On the other end of the spectrum lies Mirbeau Inn & Spa, a destination for relaxation and French-inspired cuisine. Stephen Coe, a passionate and talented chef who moved from California for the chance to work at Mirbeau, crafts the menu, which is constantly evolving with new tastes and techniques.

Chef Stephen Coe, director of culinary operations for Mirbeau Inn & Spas

After proving his skills at a tasting event and landing the position of head chef, Coe had a mission of making Mirbeau a neighborhood destination.

To achieve this, Coe knew he had to work throughout the regional South Shore communities to showcase his skills. He entered himself into a few local competitions, referred to as “hometown throwdowns,” and built up a culture and reputation around food outside of The Pinehills’ grounds. He also prepared over-the-top brunches that not only garnered attention, but accolades as well, including Best Brunch on the South Shore.

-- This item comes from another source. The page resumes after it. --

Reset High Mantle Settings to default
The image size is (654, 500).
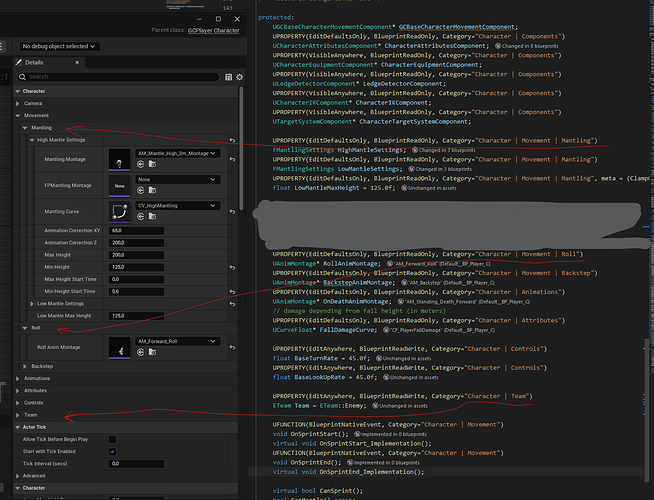coord(232,140)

“I tried to do as much in the community as possible,” said Coe. “I work with farmers, beekeepers, local vendors, and people like that to build a community I could rely on at the Inn. After all that, I then turned all my focus on Mirbeau.”

The relationships that Coe built throughout the surrounding region as well as with suppliers all soon paid off, as did his frequent trips from the kitchen to the dining room to personally speak with guests about their experience.

Mirbeau Inn & Spa

As a prominent fixture of the community who prides himself on his relationship with its members, Coe also takes the opportunity to move his skills out of the kitchen and brings diners to local shores for fresh oyster dinners between tides, or a cranberry bog harvest dinner for a perfectly tart seasonal meal.

Dessert: A bounty of memories, with more to come

As social science has proven, food has a bigger effect on us than just satiating our hunger. Eating the same food builds trust, dining together builds relationships, and cooking good food builds communities that are second to none.

In Plymouth and at The Pinehills, food has taken its rightful place as a pillar of community, through important discussions, talented chefs, and locations where you can dine, unwind, and be yourself. As it continues to evolve, keep an eye out for the exciting ways the food—and foodies—in town are leading the charge.

And if you’re ever in the neighborhood, don’t be afraid to pull up a chair.